First, let's write the balanced chemical equation for the reaction between N2 and H2 to form NH3:
$$N_2 + 3H_2 \rightarrow 2NH_3$$
Next, we need to determine the limiting reactant. To do this, we need to compare the number of moles of each reactant.
At STP (0 °C and 1 atm), 1 liter of N2 contains (1 L / 22.4 L/mol) = 0.0446 mol of N2, and 1 liter of H2 contains (1 L / 22.4 L/mol) = 0.0446 mol of H2.
Based on the balanced chemical equation, 1 mole of N2 reacts with 3 moles of H2. Therefore, we need 0.0446 mol * 3 = 0.1338 mol of H2 to react completely with 0.0446 mol of N2.
Since we only have 0.0446 mol of H2, it is the limiting reactant.

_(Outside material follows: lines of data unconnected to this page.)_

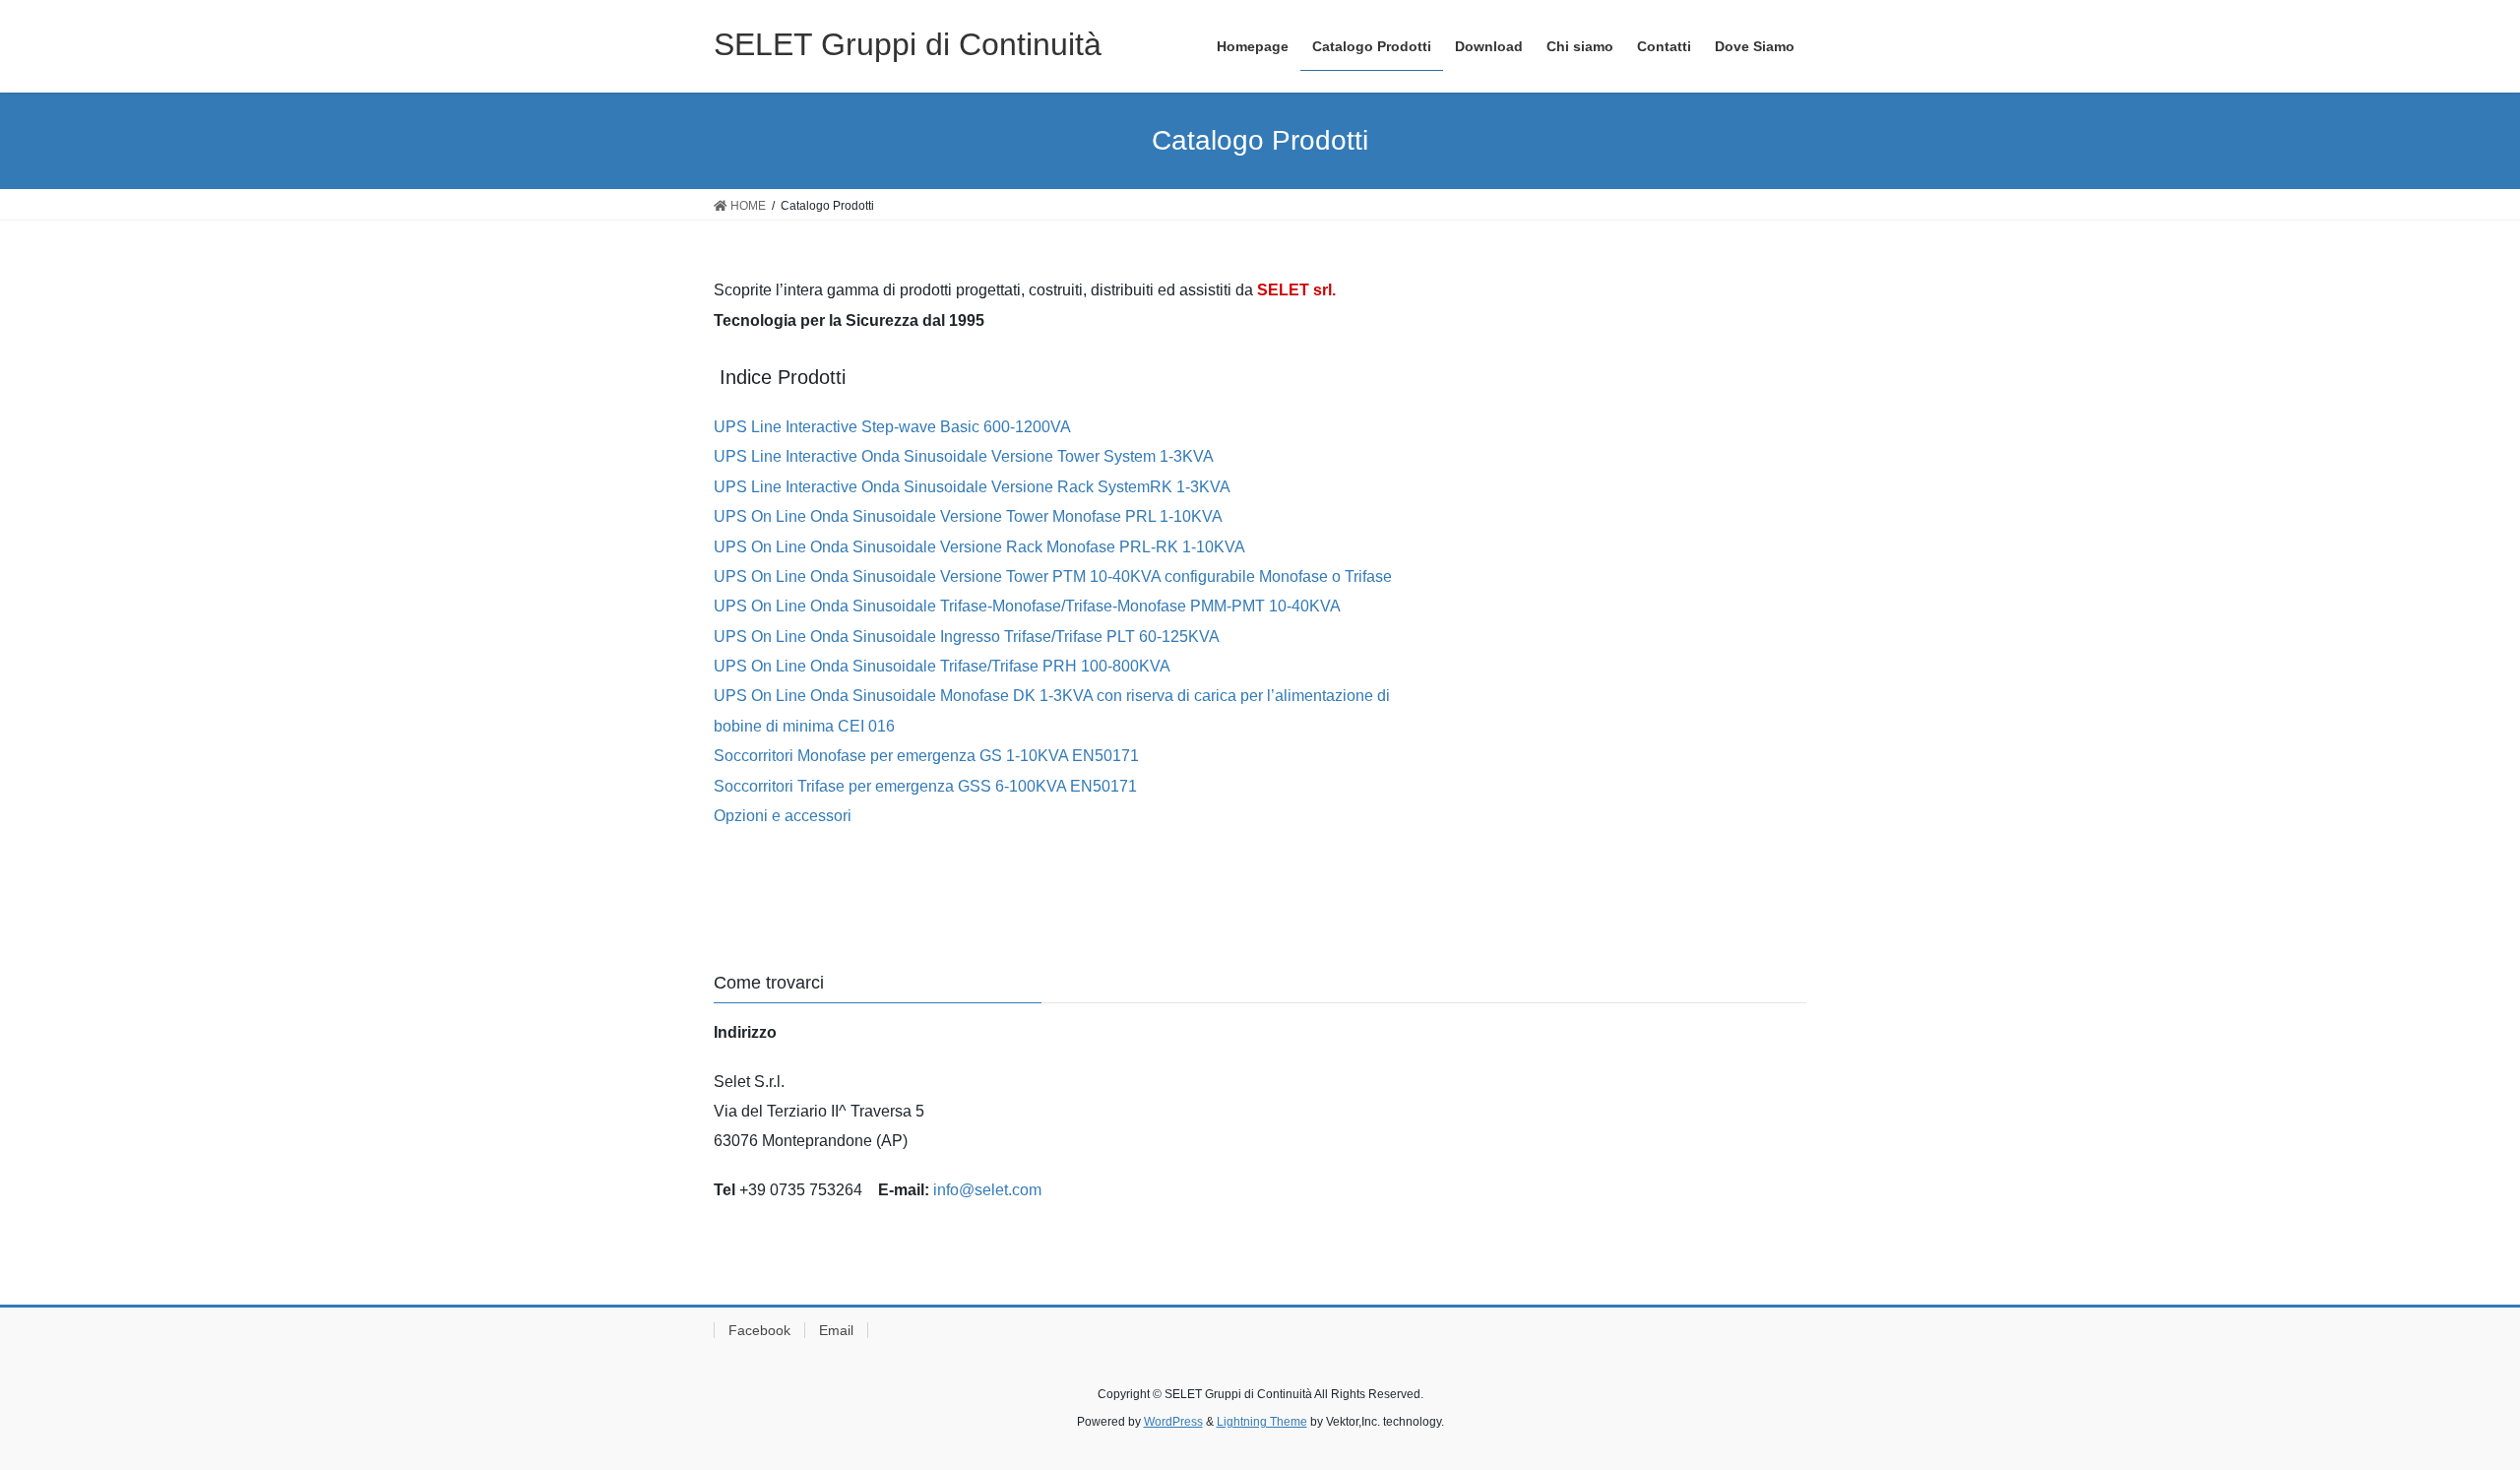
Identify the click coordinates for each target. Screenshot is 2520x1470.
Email (836, 1330)
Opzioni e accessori (782, 815)
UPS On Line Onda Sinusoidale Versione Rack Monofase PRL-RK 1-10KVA (979, 547)
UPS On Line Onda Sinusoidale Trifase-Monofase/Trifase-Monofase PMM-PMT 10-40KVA (1027, 606)
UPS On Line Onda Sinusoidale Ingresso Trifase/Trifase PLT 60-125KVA (967, 636)
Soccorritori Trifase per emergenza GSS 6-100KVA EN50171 (925, 786)
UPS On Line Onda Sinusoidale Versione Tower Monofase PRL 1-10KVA (968, 516)
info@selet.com (987, 1190)
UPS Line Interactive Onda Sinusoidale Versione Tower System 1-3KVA (964, 456)
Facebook (759, 1330)
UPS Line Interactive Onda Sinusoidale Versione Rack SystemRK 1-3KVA (972, 487)
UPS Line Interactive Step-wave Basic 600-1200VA (894, 426)
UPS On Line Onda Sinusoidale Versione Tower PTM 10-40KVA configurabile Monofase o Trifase (1053, 576)
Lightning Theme (1262, 1422)
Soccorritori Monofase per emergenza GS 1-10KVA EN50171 (926, 755)
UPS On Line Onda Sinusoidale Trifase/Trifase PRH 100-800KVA (942, 666)
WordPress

Now, we can use the stoichiometry of the balanced chemical equation to determine how many moles of NH3 will be produced.
Since 1 mole of H2 reacts to produce 2 moles of NH3, 0.0446 mol of H2 will produce 0.0446 mol * 2 = 0.0892 mol of NH3.
Finally, we can use the ideal gas law to determine the volume of NH3 produced. At STP, 1 mole of any gas occupies 22.4 liters. Therefore, 0.0892 mol of NH3 will occupy 0.0892 mol * 22.4 L/mol = 1.99 liters.
Therefore, 2 liters of N2 and H2 on complete reaction would give 1.99 liters of NH3.